For many North Americans, the lasting news image of Hurricane Maria, the monster storm that laid waste to Puerto Rico in 2017, wasn’t of the storm itself, but of a political photo-op that followed, when former President Donald J. Trump visited more than two weeks after the disaster had left the island desperately short on power, fresh water and food.


Trump was escorted to an emergency distribution center where, in a kind of cartoon version of imperial largess, he began lobbing rolls of paper towels into a crowd. The gesture read to some as a rebuke: “Clean up your mess.” (Trump had earlier confided to Twitter that Puerto Ricans “want everything to be done for them.”) Turning his back on the mild scramble that ensued, he purred to reporters: “There’s a lot of love in this room, a lot of love.”


There actually is a lot of love in the exhibition titled “No existe un mundo poshuracán: Puerto Rican Art in the Wake of Hurricane Maria” at the Whitney Museum of American Art in Manhattan.
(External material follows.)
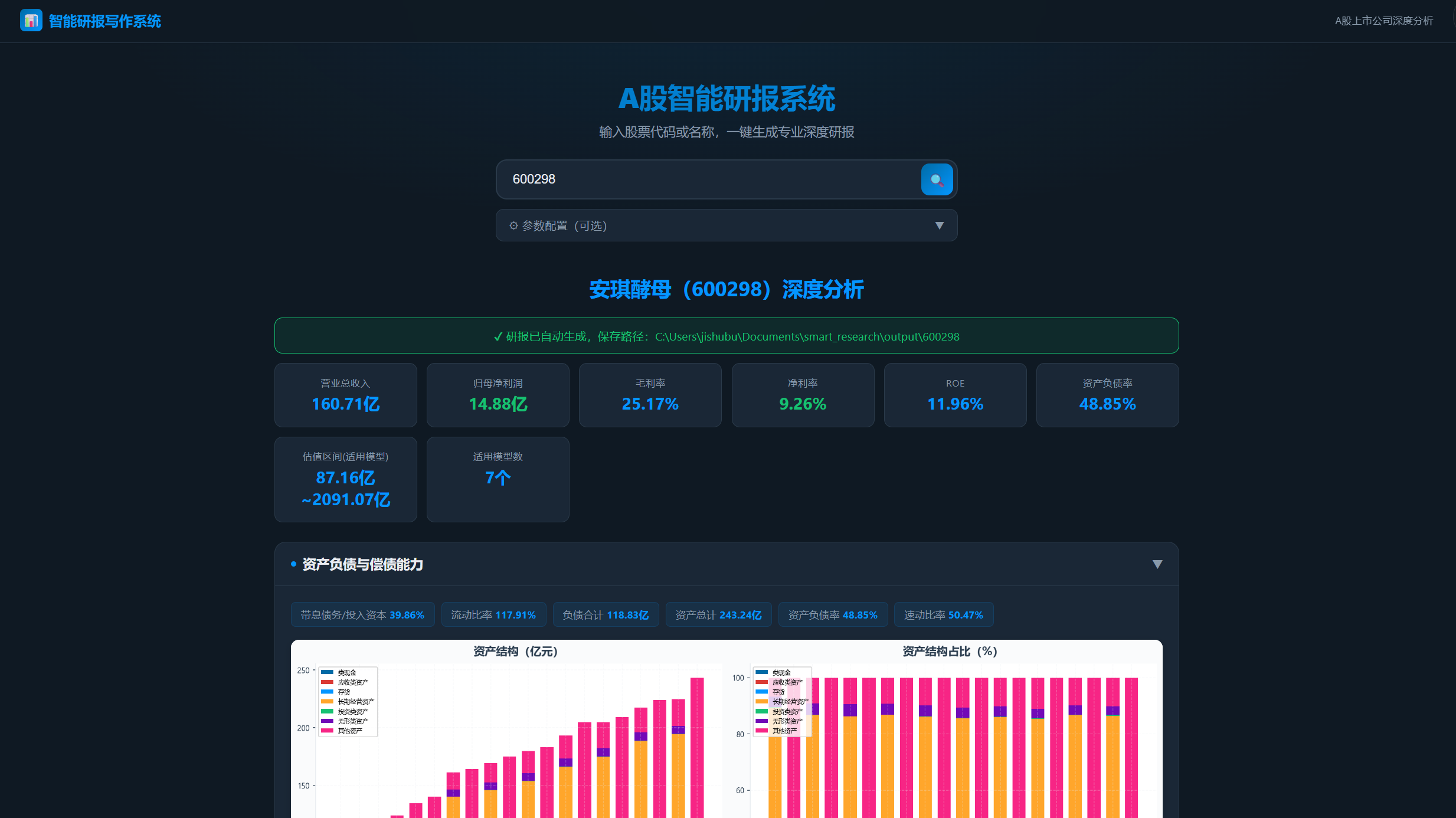The image size is (1456, 818).
Task: Click the 适用模型数 7个 card
Action: [498, 479]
There’s also a tremendous amount of anger and sorrow, along with much beauty, in a carefully textured and moving show that is also among the first major surveys of contemporary Puerto Rican art in a leading United States museum in nearly 50 years.

(The last one I can recall was “The Art Heritage of Puerto Rico: Pre-Columbian to Present” in 1974, a collaboration between the Metropolitan Museum of Art and New York’s small, budget-challenged El Museo del Barrio, which has been consistently showing work by Puerto Rican artists living on and off the island since it opened in East Harlem in 1969.)
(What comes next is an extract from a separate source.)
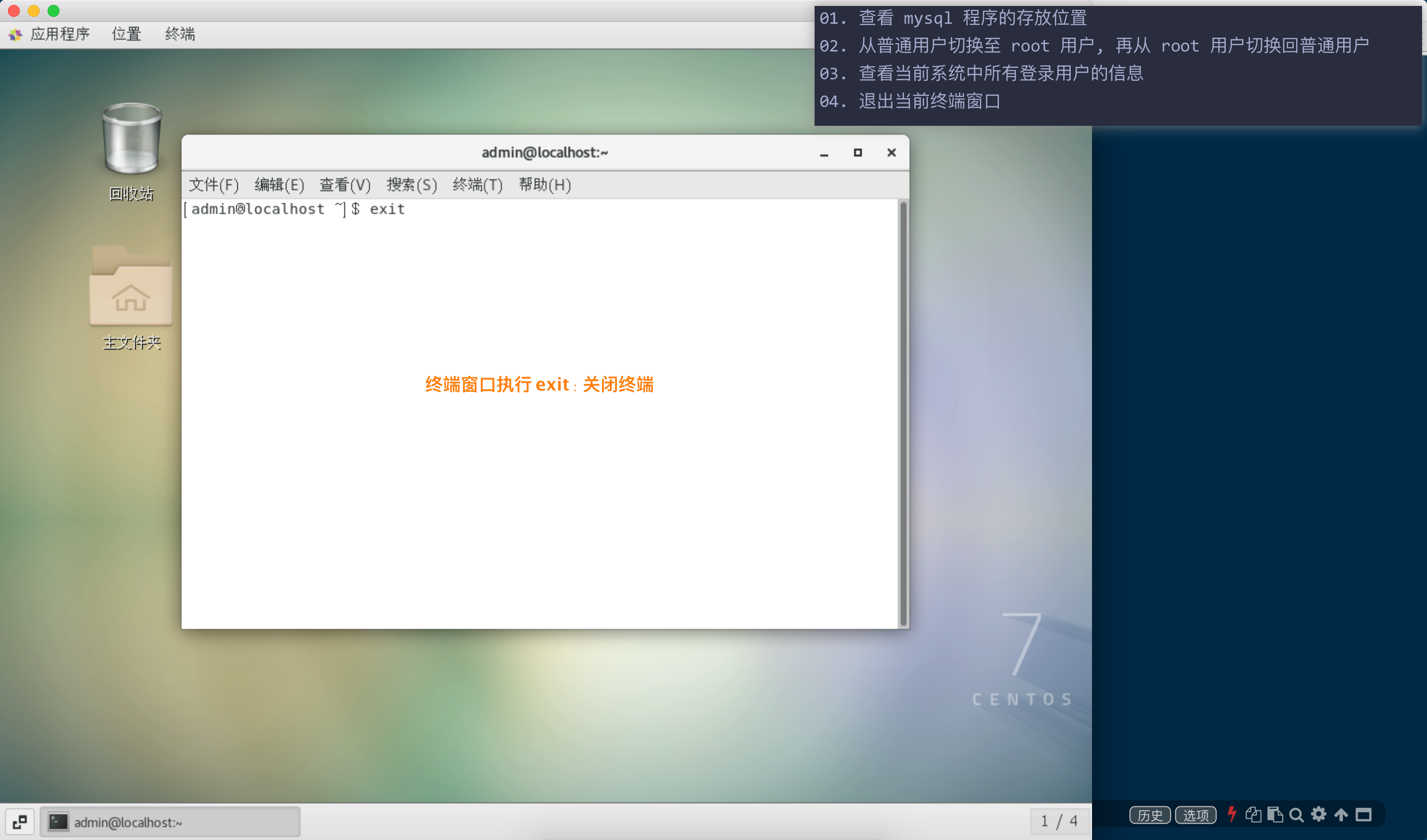
Task: Click the terminal's vertical scrollbar
Action: tap(903, 413)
Organized by Marcela Guerrero, a Whitney associate curator, along with Angelica Arbelaez and Sofia Silva, present and past museum fellows, the exhibition takes its Spanish-language title from a line in a poem by the Puerto Rican writer Raquel Salas Rivera, which Guerrero translates twice, as “A post-hurricane world doesn’t exist” and as “there isn’t a world post-hurricane.” In her syntactically slippery second rendering, two ideas interlink.